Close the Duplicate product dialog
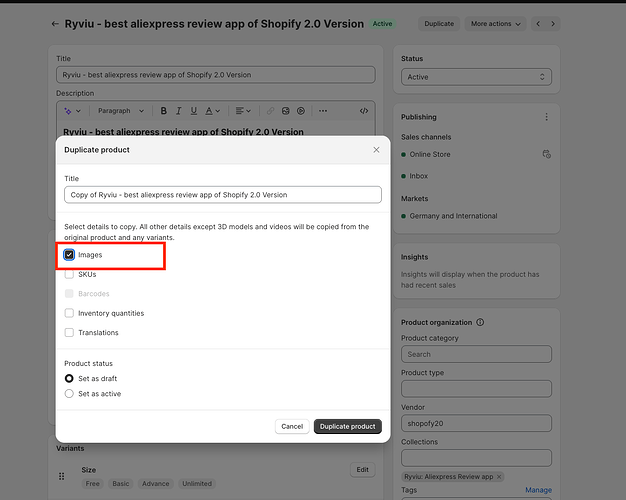 pos(376,150)
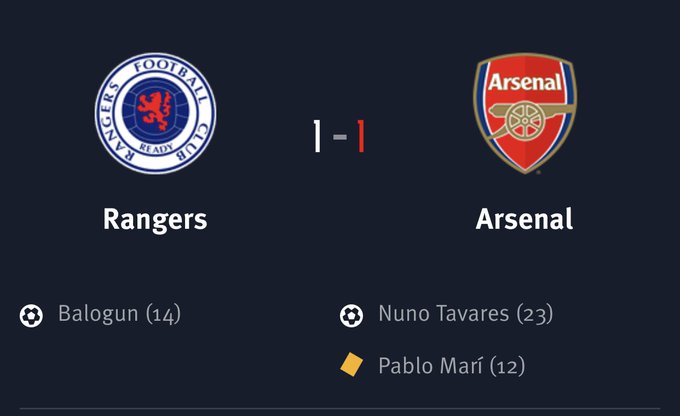This screenshot has height=416, width=680.
Task: Click the minute (14) after Balogun
Action: pos(163,314)
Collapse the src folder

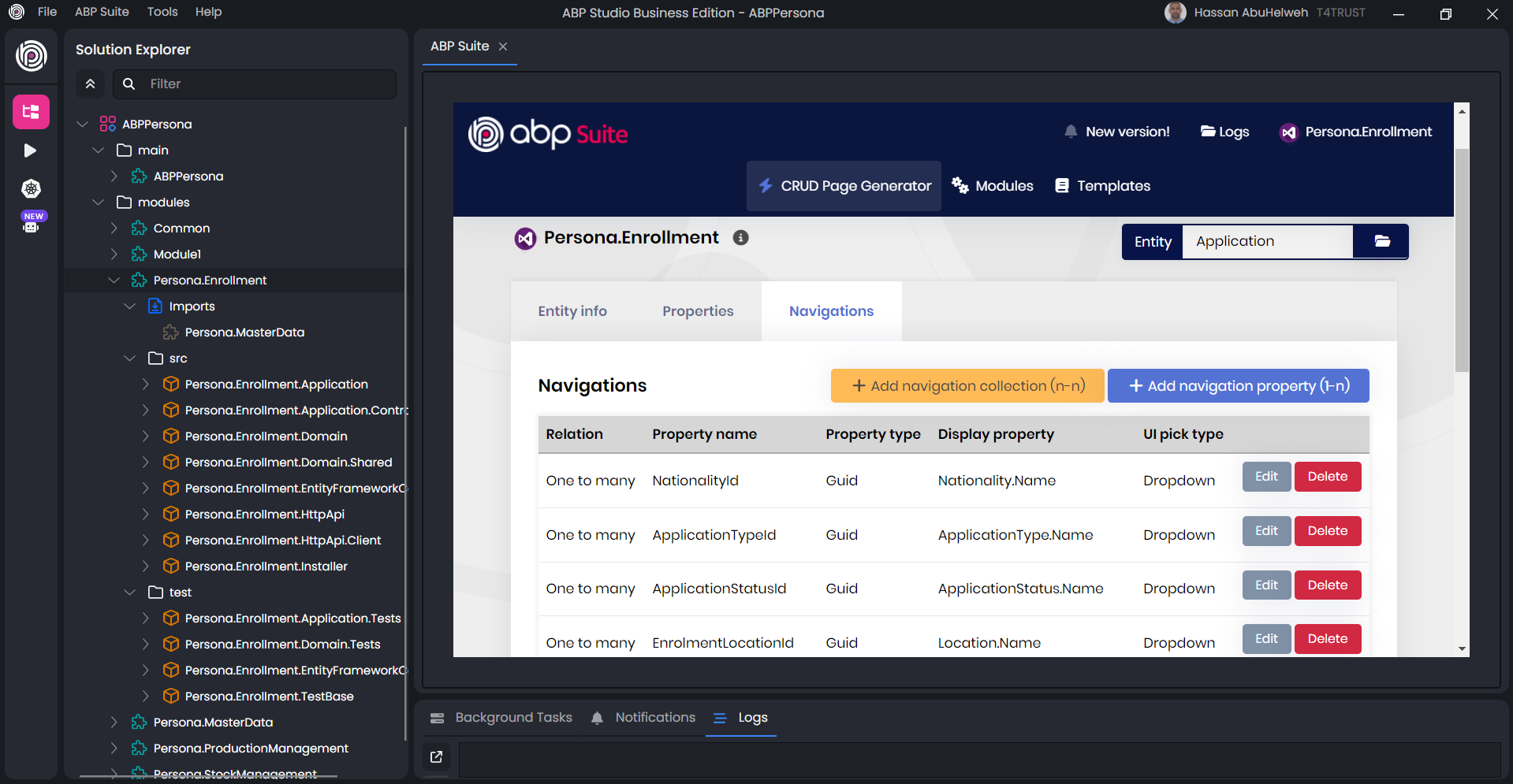pyautogui.click(x=130, y=359)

..............................

# [ASSIGNMENT]
When you transcribe the entries above, keep every word exact and leave out the pictures.

# [WRITTEN ANSWER]
Close the Duplicate product dialog
 pos(376,150)
This screenshot has height=416, width=680.
Task: Click the minute (14) after Balogun
Action: pos(163,314)
Collapse the src folder

pyautogui.click(x=130, y=359)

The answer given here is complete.